Classifying Heart Failure


The 2022 AHA/ACC/HFSA guidelines include four stages of heart failure:

Stage A includes at risk patients without symptoms, structural heart diseas or cardiac biomarkers of heart stretch or injury. They include patients with risk factors associated with heart failure.

Stage B includes patients who are pre-heart Failure with one of the following: structural heart disease, increased filling pressures, and risk factors.

Stage C are patients who have symptoms of heart failure as described above in diastolic and systolic failure.

Stage D includes patients with advanced heart failure. These patients have severe symptoms that interfere with daily life that often lead to hospitalizations.

The literature reveals three major heart failure classification systems used to guide treatment plans. The New York Heart Association classifies patient status by the type and level of functional impairment related to HF. The American College of Cardiology and the American Heart Association Stages of Heart Failure focus on the structural cardiovascular changes responsible for symptoms. The European Society of Cardiology classifies HF in terms of the hearts ability to function as a pump.

New York Heart Association (NYHA) Classification

The NYHA classification is used to characterize symptoms and functional capacity of patients with symptomatic (stage C) HF or advanced HF (stage D). This classification system is widely used even though it is short on validity. It is often used to determine treatment strategies (Caraballo et al., 2019). See figure 2.

https://www.ahajournals.org/doi/10.1161/CIR.0000000000001063#d1e2675


European Society of Cardiology (ESC)

The ESC includes a diagnostic algorithm
Pretest to assess for HF signs and symptoms
Diagnostic laboratory tests
Points are given for major and minor criterion (Bozkurt et al., 2021).

Instant Feedback:

In diastolic heart failure the ventricle loses its ability to relax or stretch.

True
False

References:

Bozkurt B, Coats AJS, Tsutsui H, et al., (2021).

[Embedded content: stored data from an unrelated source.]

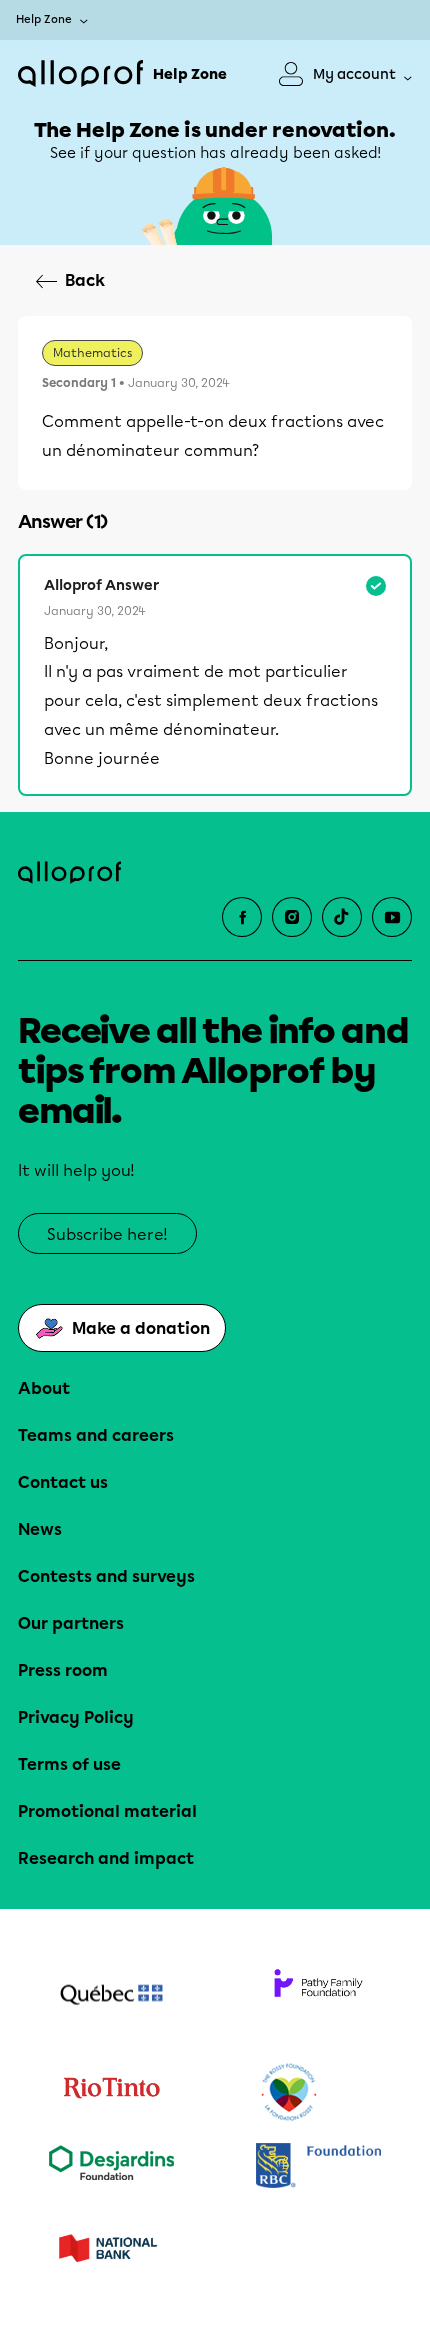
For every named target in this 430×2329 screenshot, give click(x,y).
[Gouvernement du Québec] (111, 1997)
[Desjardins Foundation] (111, 2167)
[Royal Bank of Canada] (318, 2167)
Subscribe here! (107, 1234)
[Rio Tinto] (111, 2093)
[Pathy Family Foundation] (318, 1997)
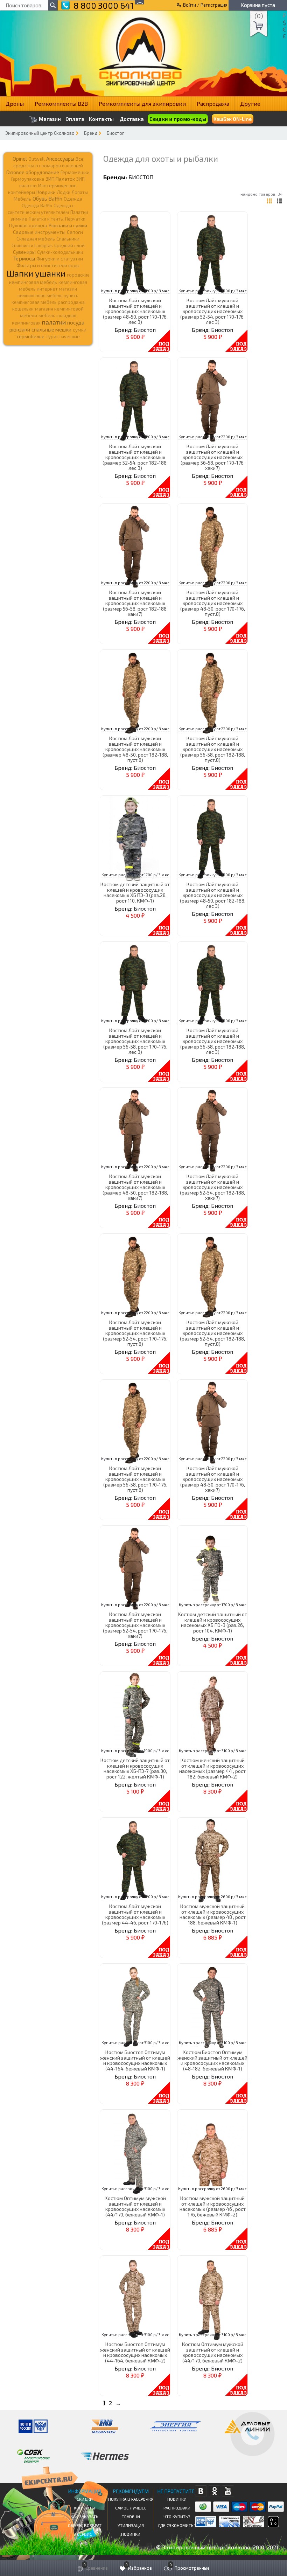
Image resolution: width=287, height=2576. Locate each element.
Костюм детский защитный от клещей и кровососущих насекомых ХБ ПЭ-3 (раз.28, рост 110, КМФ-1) (135, 892)
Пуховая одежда (28, 225)
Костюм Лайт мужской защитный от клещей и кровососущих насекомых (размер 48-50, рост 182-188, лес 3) (212, 895)
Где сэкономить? (177, 2525)
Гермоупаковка (27, 179)
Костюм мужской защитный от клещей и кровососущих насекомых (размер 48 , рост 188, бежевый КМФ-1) (213, 1914)
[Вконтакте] (201, 2491)
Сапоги (75, 232)
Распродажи (176, 2507)
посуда (75, 322)
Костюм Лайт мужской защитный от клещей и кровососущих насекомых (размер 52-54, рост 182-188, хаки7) (212, 1187)
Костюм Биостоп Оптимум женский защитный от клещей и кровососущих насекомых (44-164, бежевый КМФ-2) (135, 2352)
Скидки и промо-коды (177, 119)
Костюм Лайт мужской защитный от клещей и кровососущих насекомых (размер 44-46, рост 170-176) (135, 1914)
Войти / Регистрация (205, 5)
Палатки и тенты (46, 219)
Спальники (67, 239)
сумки (79, 330)
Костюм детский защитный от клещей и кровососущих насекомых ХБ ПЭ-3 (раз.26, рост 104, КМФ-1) (212, 1622)
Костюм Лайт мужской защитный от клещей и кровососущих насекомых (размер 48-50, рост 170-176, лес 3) (135, 311)
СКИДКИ (85, 2499)
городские (78, 275)
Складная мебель (35, 239)
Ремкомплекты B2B (61, 103)
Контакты (101, 119)
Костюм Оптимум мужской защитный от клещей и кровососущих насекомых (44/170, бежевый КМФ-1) (135, 2206)
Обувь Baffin (47, 198)
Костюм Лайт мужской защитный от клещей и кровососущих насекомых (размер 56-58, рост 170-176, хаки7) (213, 457)
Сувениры (24, 252)
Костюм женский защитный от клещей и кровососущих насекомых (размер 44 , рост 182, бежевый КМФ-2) (212, 1768)
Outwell (36, 159)
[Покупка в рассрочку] (273, 2525)
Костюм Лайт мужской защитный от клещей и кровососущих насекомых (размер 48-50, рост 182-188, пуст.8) (135, 749)
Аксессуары (60, 158)
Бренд (90, 133)
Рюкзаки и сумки (68, 225)
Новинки (130, 2534)
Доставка (132, 119)
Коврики (46, 192)
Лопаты (80, 192)
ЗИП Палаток (60, 179)
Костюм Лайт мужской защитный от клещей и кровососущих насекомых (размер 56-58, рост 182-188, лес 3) (212, 1041)
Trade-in (131, 2516)
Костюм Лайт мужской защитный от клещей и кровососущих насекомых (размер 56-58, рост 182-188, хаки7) (135, 603)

Universal definition and classification of heart failure: a report of the Heart Failure Society of America, Heart Failure Association of the European Society of Cardiology, Japanese Heart Failure Society and Writing Committee of the Universal Definition of Heart Failure. J. Card Fail. 27,387–413.

Caraballo, C., Desai, N.R, Mulder, H. et al., (2019). Clinical implications of the New York Heart Association Classification. J Am Heart Assoc. 8: e014240

Heidenreich, P. A., Bozkurt, B., Aguilar, D. et al., (2022) 2022 AHA/ACC/HFSA Guideline for the Management of Heart Failure: A Report of the American College of Cardiology/American Heart Association Joint Committee on Clinical Practice Guidelines. Circulation. 145(18), e876-e894.